A citizen committee this week recommended the creation of a formal code of ethics for the city, as well as a five-person ethics board with the power to subpoena witnesses and documents.

The recommendation follows a year of study by an advisory committee comprised of Charles Schimd, longtime community activist; Jim O’Connor, former King County hearing examiner; and Bob Schoonmaker, owner of the Chandlery.

The recommendations were “not motivated by members of our committee, or those to whom we spoke, by specific complaints of (un)ethical behaivior,” Schmid said, writing for the committee in an introductory report.

Rather, he said, the provisions would give city employees a means to avoid improper behavior by seeking advisory opinions from the board, and give citizens a fair avenue should concerns arises.
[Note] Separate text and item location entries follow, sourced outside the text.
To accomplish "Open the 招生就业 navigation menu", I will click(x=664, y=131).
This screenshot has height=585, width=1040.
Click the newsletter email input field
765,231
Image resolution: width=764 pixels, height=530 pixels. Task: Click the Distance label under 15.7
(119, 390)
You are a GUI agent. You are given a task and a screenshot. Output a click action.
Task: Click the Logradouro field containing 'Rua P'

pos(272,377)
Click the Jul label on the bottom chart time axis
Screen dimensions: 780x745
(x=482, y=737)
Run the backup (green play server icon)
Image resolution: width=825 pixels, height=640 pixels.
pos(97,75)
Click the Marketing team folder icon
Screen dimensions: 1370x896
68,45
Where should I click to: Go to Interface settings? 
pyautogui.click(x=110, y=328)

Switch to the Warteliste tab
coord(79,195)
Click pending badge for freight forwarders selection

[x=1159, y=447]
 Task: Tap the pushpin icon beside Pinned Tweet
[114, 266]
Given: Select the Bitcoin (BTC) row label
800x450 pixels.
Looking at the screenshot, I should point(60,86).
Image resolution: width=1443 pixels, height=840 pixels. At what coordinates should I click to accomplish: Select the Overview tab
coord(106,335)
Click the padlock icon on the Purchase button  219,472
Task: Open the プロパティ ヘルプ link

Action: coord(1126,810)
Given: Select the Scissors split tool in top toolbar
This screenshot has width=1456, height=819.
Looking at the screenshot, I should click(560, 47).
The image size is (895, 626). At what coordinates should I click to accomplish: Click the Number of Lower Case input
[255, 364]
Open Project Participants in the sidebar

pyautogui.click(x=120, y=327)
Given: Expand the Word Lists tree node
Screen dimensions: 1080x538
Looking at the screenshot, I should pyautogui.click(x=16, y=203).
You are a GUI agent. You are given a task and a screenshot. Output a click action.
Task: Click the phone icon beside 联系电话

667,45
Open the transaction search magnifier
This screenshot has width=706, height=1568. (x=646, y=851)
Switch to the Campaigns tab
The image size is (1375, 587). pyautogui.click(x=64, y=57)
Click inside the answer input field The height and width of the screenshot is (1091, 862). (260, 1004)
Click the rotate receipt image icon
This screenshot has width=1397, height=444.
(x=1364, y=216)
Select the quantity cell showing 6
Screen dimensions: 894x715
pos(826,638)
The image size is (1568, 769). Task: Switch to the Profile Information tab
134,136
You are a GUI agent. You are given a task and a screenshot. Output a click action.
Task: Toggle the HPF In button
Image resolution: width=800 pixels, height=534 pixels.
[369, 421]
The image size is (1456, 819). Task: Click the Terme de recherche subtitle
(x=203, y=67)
“It is of course impossible to predict when such cases will arise on Bainbridge Island,” Schmid wrote, “but the city should be prepared.”

The draft program is based largely on similar provisions used by the city of Denver, Colo., as well as codes in the cities of Lakewood and Marysville, and King County. It includes rules governing the acceptance of gifts, outside employment, and other potential conflicts of interest; “major contractors” seeking to do business with the city would be required to disclose potential conflicts of their own.

The program would establish a formal hearing process for complaints against elected city officials, administrators and rank-and-file workers. Those found to have committed an ethical breach would be subject to private or public reprimand or censure by the council, termination or other sanction. Elected officials could not be removed from office.

Of the five-person ethics board, two members would be appointed by the mayor, two by the council, and one by the city administrator.

An ethics ordinance was proposed two years ago by Councilman Bill Knobloch, and immediately drew fire from city employees. One city planner went before the council to charge that Knobloch was carrying out a “vendetta” and wanted to use the ordinance to have him fired, a charge that Knobloch denied.

This week, Bainbridge Island Police Officers Guild president Scott Anderson questioned the need for the program. He also suggested that an attempt to impose such provisions on unionized employees would breach current agreements with the city’s two collective bargaining units.

“In principal, we don’t see an ethics ordinance being any sort of threat to members of the (guild),” Anderson said.

“We don’t conduct ourselves unethically, and have no plans to do so.

“I think there’s some good intentions there, but I’m not sure what problems it’s trying to solve,” he said. “There are already rules in the city, and guidelines that the police department operates under, that would preclude any unethical conduct.”

The program was referred to the council’s finance committee for review.